Entries:
# # #

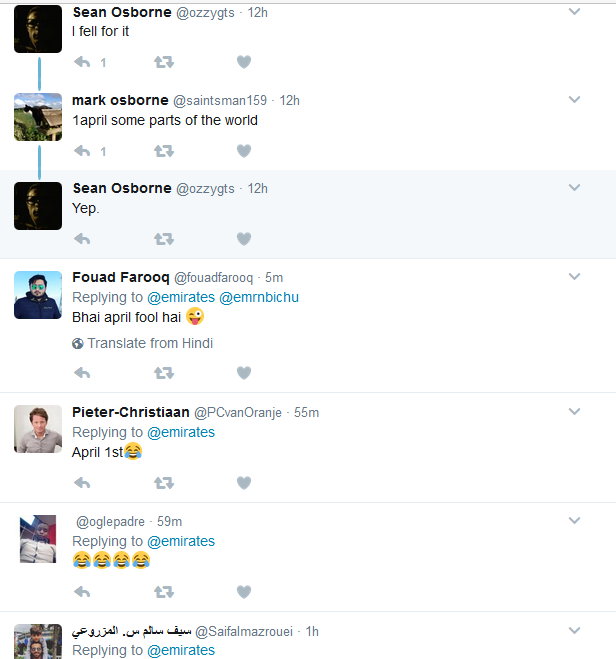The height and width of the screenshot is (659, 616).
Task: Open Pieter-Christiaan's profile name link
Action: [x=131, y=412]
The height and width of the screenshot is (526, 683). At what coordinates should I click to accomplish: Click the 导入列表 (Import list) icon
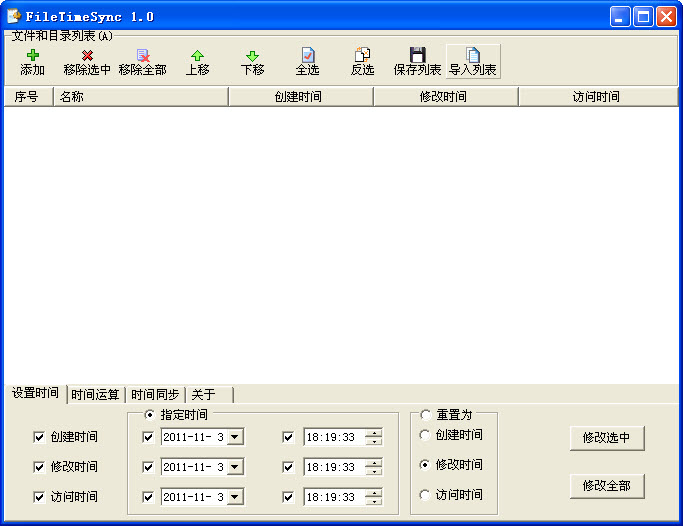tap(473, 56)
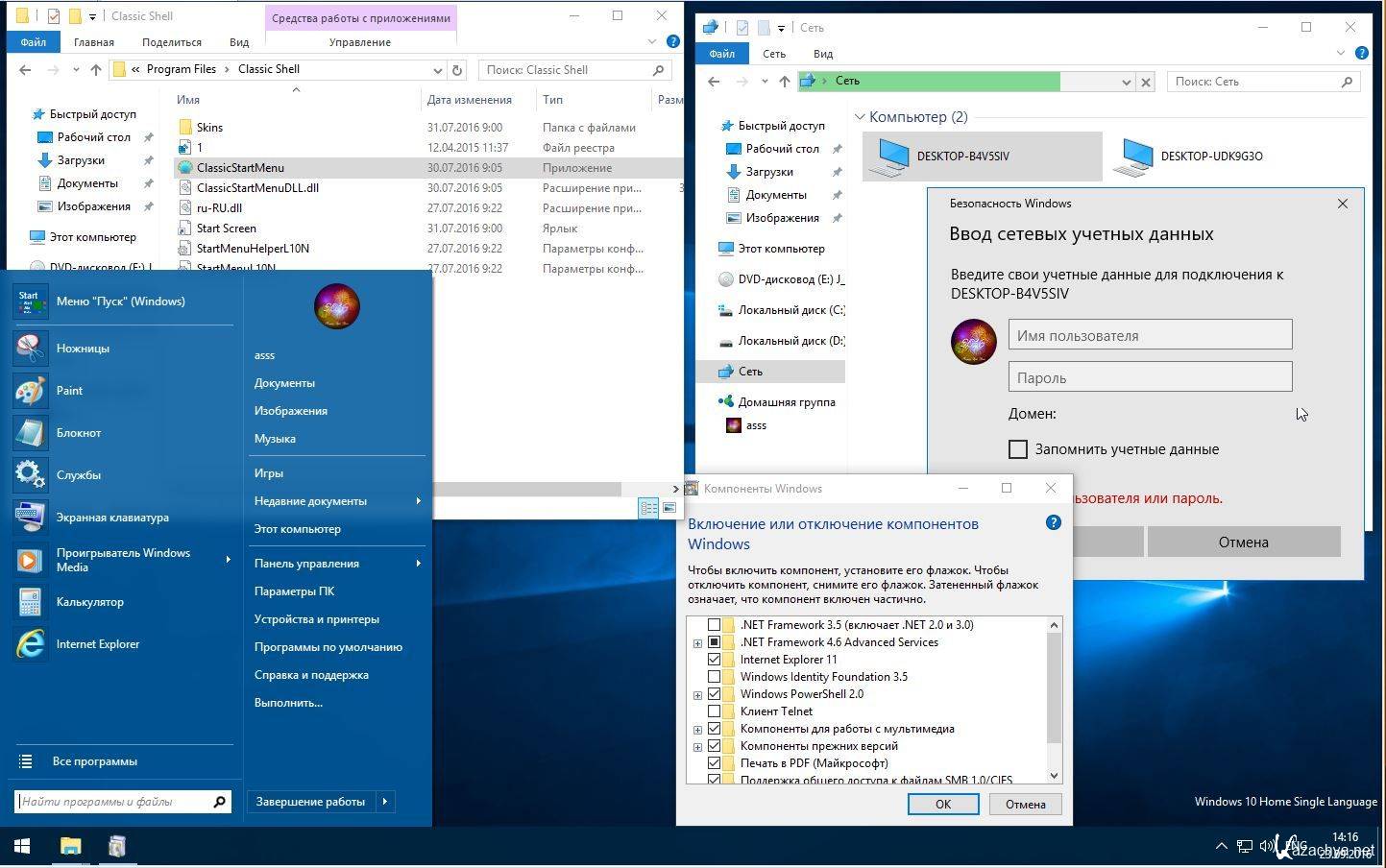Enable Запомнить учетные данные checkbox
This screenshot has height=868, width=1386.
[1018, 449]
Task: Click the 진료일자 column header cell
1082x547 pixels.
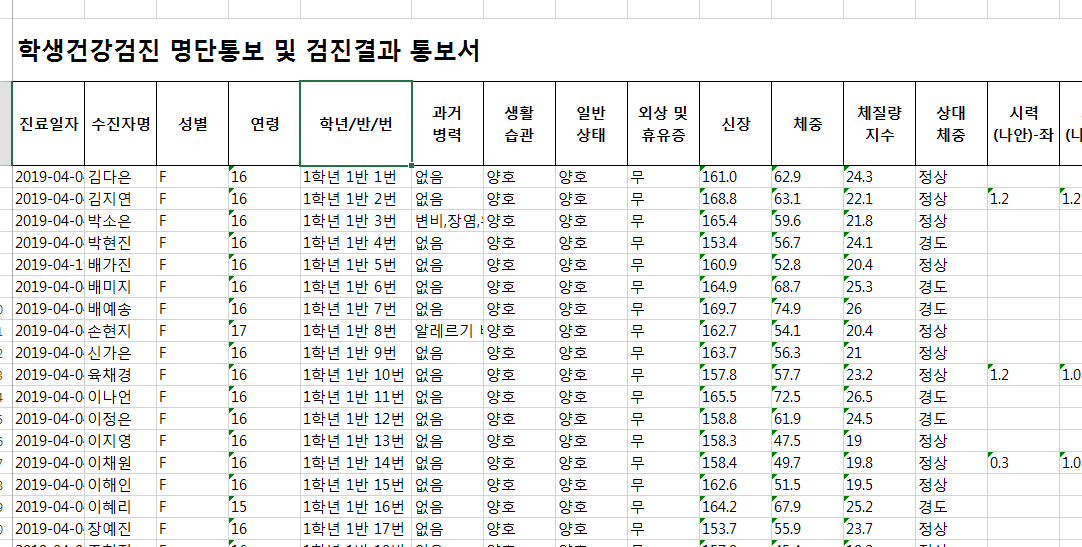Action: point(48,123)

# # #

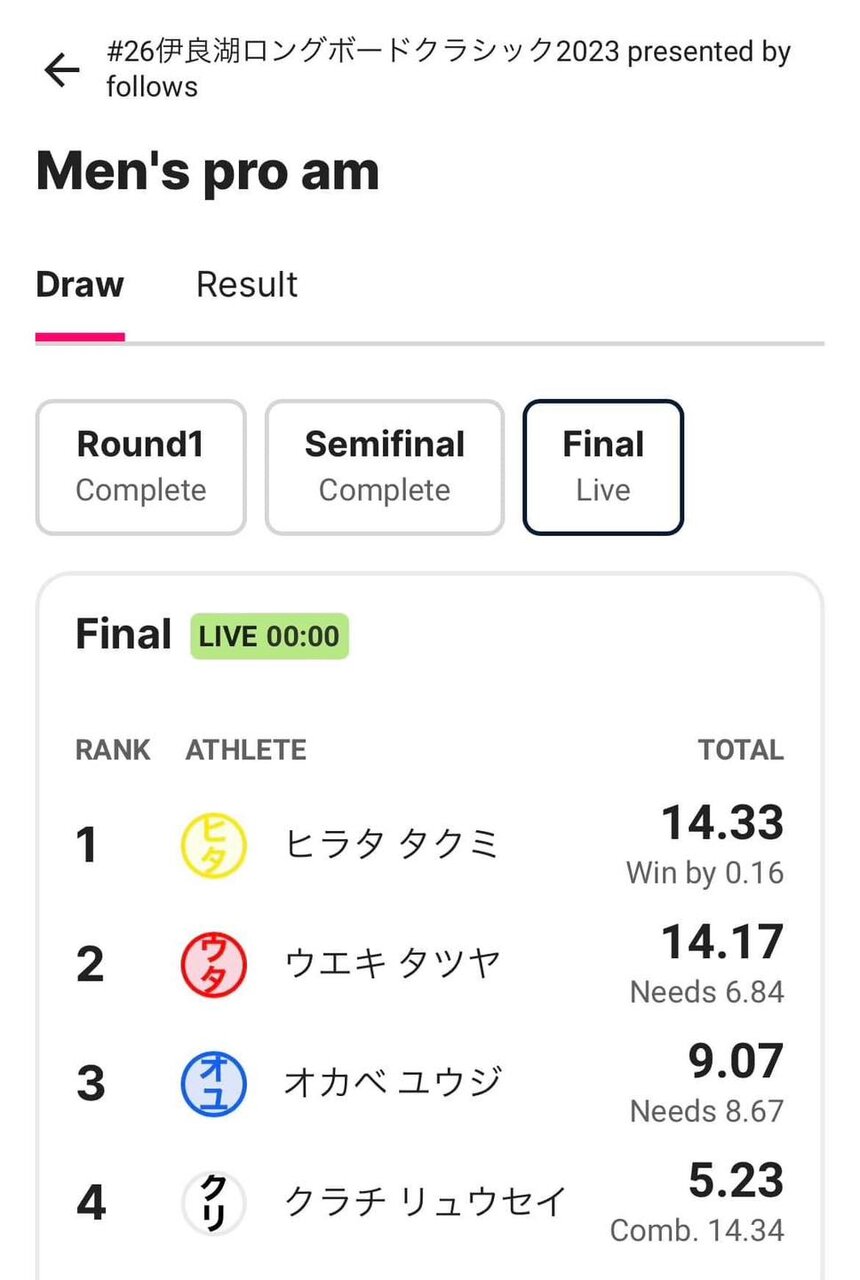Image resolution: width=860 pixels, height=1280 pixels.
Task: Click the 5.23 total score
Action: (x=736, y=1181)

# # #

Problem description: Please reproduce the rows between the lines holding "The height and width of the screenshot is (526, 683)." and "Action: point(48,123)", inclusive, without the pictures.

Solution for this exercise:
The height and width of the screenshot is (526, 683). At what coordinates should I click to accomplish: Click the 导入列表 (Import list) icon
tap(473, 56)
Enable Запомнить учетные данные checkbox
This screenshot has height=868, width=1386.
[1018, 449]
Task: Click the 진료일자 column header cell
1082x547 pixels.
Action: point(48,123)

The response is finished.